TASK TO CARRY OUT -
Give the data again in full, exactly as written below.

Top of PROVIDED MATERIAL

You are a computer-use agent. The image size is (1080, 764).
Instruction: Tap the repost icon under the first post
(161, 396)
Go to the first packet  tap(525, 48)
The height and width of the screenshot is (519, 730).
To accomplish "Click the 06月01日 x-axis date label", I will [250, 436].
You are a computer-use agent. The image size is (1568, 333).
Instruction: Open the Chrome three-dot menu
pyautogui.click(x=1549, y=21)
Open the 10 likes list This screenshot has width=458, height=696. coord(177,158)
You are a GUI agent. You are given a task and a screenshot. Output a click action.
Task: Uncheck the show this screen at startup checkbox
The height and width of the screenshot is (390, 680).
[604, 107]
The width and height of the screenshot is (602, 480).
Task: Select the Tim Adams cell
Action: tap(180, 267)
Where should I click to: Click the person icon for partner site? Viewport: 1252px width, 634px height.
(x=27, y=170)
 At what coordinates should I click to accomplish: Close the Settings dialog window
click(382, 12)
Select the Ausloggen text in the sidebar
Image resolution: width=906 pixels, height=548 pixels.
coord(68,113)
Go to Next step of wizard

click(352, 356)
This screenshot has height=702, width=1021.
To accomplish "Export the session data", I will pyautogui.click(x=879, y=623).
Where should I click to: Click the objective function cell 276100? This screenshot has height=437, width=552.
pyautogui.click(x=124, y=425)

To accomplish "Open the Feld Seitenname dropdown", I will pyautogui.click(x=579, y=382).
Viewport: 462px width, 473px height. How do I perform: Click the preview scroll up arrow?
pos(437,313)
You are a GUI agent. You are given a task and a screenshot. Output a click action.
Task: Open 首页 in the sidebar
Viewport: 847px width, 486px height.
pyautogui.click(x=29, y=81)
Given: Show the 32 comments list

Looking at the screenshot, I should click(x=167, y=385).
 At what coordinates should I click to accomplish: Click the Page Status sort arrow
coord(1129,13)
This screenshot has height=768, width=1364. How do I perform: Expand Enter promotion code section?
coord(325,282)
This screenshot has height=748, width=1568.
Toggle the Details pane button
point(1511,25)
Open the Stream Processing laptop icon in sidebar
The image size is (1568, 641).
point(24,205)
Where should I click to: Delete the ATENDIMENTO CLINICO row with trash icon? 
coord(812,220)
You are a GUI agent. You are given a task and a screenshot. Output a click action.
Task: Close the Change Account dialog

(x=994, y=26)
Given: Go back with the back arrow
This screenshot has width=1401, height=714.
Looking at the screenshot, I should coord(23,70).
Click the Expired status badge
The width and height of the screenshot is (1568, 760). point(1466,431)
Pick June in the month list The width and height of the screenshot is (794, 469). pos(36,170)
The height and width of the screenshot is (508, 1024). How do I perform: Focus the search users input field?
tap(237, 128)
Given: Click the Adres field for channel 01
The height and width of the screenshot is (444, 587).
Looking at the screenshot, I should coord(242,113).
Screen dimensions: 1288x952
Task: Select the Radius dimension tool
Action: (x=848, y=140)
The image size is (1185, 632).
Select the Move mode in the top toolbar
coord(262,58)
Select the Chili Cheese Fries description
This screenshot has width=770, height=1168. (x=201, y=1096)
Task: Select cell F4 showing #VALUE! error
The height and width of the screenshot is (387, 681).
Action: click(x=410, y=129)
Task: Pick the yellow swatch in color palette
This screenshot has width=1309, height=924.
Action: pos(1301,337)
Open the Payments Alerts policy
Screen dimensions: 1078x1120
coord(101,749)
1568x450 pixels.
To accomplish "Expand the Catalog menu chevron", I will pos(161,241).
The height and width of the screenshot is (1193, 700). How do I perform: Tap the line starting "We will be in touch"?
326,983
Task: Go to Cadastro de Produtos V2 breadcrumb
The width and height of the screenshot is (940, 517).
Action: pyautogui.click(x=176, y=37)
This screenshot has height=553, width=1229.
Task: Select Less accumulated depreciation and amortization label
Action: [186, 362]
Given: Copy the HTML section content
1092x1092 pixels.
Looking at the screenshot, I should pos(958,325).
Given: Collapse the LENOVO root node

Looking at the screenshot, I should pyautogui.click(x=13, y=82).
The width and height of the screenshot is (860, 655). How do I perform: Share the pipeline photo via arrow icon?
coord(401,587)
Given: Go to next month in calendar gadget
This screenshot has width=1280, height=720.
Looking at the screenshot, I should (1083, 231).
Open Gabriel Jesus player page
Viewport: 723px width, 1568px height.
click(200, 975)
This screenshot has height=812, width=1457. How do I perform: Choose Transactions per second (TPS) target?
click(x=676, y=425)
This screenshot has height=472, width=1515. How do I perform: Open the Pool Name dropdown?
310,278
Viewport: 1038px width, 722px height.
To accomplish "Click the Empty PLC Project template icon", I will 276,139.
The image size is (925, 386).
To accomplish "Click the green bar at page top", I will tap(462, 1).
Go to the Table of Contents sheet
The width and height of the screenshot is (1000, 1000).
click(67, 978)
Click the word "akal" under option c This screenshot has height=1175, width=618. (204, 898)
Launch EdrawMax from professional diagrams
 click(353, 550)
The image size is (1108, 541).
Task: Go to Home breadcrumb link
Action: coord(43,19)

Bottom of PROVIDED MATERIAL

EXERCISE SOLUTION -
You are a computer-use agent. The image size is (1080, 764).
Instruction: Tap the repost icon under the first post
(161, 396)
Go to the first packet  tap(525, 48)
The height and width of the screenshot is (519, 730).
To accomplish "Click the 06月01日 x-axis date label", I will [250, 436].
You are a computer-use agent. The image size is (1568, 333).
Instruction: Open the Chrome three-dot menu
pyautogui.click(x=1549, y=21)
Open the 10 likes list This screenshot has width=458, height=696. coord(177,158)
You are a GUI agent. You are given a task and a screenshot. Output a click action.
Task: Uncheck the show this screen at startup checkbox
The height and width of the screenshot is (390, 680).
[604, 107]
The width and height of the screenshot is (602, 480).
Task: Select the Tim Adams cell
Action: tap(180, 267)
Where should I click to: Click the person icon for partner site? Viewport: 1252px width, 634px height.
(x=27, y=170)
 At what coordinates should I click to accomplish: Close the Settings dialog window
click(382, 12)
Select the Ausloggen text in the sidebar
Image resolution: width=906 pixels, height=548 pixels.
coord(68,113)
Go to Next step of wizard

click(352, 356)
This screenshot has height=702, width=1021.
To accomplish "Export the session data", I will pyautogui.click(x=879, y=623).
Where should I click to: Click the objective function cell 276100? This screenshot has height=437, width=552.
pyautogui.click(x=124, y=425)

To accomplish "Open the Feld Seitenname dropdown", I will pyautogui.click(x=579, y=382).
Viewport: 462px width, 473px height. How do I perform: Click the preview scroll up arrow?
pos(437,313)
You are a GUI agent. You are given a task and a screenshot. Output a click action.
Task: Open 首页 in the sidebar
Viewport: 847px width, 486px height.
pyautogui.click(x=29, y=81)
Given: Show the 32 comments list

Looking at the screenshot, I should click(x=167, y=385).
 At what coordinates should I click to accomplish: Click the Page Status sort arrow
coord(1129,13)
This screenshot has height=768, width=1364. How do I perform: Expand Enter promotion code section?
coord(325,282)
This screenshot has height=748, width=1568.
Toggle the Details pane button
point(1511,25)
Open the Stream Processing laptop icon in sidebar
The image size is (1568, 641).
point(24,205)
Where should I click to: Delete the ATENDIMENTO CLINICO row with trash icon? 
coord(812,220)
You are a GUI agent. You are given a task and a screenshot. Output a click action.
Task: Close the Change Account dialog

(x=994, y=26)
Given: Go back with the back arrow
This screenshot has width=1401, height=714.
Looking at the screenshot, I should coord(23,70).
Click the Expired status badge
The width and height of the screenshot is (1568, 760). point(1466,431)
Pick June in the month list The width and height of the screenshot is (794, 469). pos(36,170)
The height and width of the screenshot is (508, 1024). How do I perform: Focus the search users input field?
tap(237, 128)
Given: Click the Adres field for channel 01
The height and width of the screenshot is (444, 587).
Looking at the screenshot, I should coord(242,113).
Screen dimensions: 1288x952
Task: Select the Radius dimension tool
Action: (x=848, y=140)
The image size is (1185, 632).
Select the Move mode in the top toolbar
coord(262,58)
Select the Chili Cheese Fries description
This screenshot has width=770, height=1168. (x=201, y=1096)
Task: Select cell F4 showing #VALUE! error
The height and width of the screenshot is (387, 681).
Action: click(x=410, y=129)
Task: Pick the yellow swatch in color palette
This screenshot has width=1309, height=924.
Action: pos(1301,337)
Open the Payments Alerts policy
Screen dimensions: 1078x1120
coord(101,749)
1568x450 pixels.
To accomplish "Expand the Catalog menu chevron", I will pos(161,241).
The height and width of the screenshot is (1193, 700). How do I perform: Tap the line starting "We will be in touch"?
326,983
Task: Go to Cadastro de Produtos V2 breadcrumb
The width and height of the screenshot is (940, 517).
Action: pyautogui.click(x=176, y=37)
This screenshot has height=553, width=1229.
Task: Select Less accumulated depreciation and amortization label
Action: [186, 362]
Given: Copy the HTML section content
1092x1092 pixels.
Looking at the screenshot, I should pos(958,325).
Given: Collapse the LENOVO root node

Looking at the screenshot, I should pyautogui.click(x=13, y=82).
The width and height of the screenshot is (860, 655). How do I perform: Share the pipeline photo via arrow icon?
coord(401,587)
Given: Go to next month in calendar gadget
This screenshot has width=1280, height=720.
Looking at the screenshot, I should (1083, 231).
Open Gabriel Jesus player page
Viewport: 723px width, 1568px height.
click(200, 975)
This screenshot has height=812, width=1457. How do I perform: Choose Transactions per second (TPS) target?
click(x=676, y=425)
This screenshot has height=472, width=1515. How do I perform: Open the Pool Name dropdown?
310,278
Viewport: 1038px width, 722px height.
To accomplish "Click the Empty PLC Project template icon", I will 276,139.
The image size is (925, 386).
To accomplish "Click the green bar at page top", I will tap(462, 1).
Go to the Table of Contents sheet
The width and height of the screenshot is (1000, 1000).
click(67, 978)
Click the word "akal" under option c This screenshot has height=1175, width=618. (204, 898)
Launch EdrawMax from professional diagrams
 click(353, 550)
The image size is (1108, 541).
Task: Go to Home breadcrumb link
Action: coord(43,19)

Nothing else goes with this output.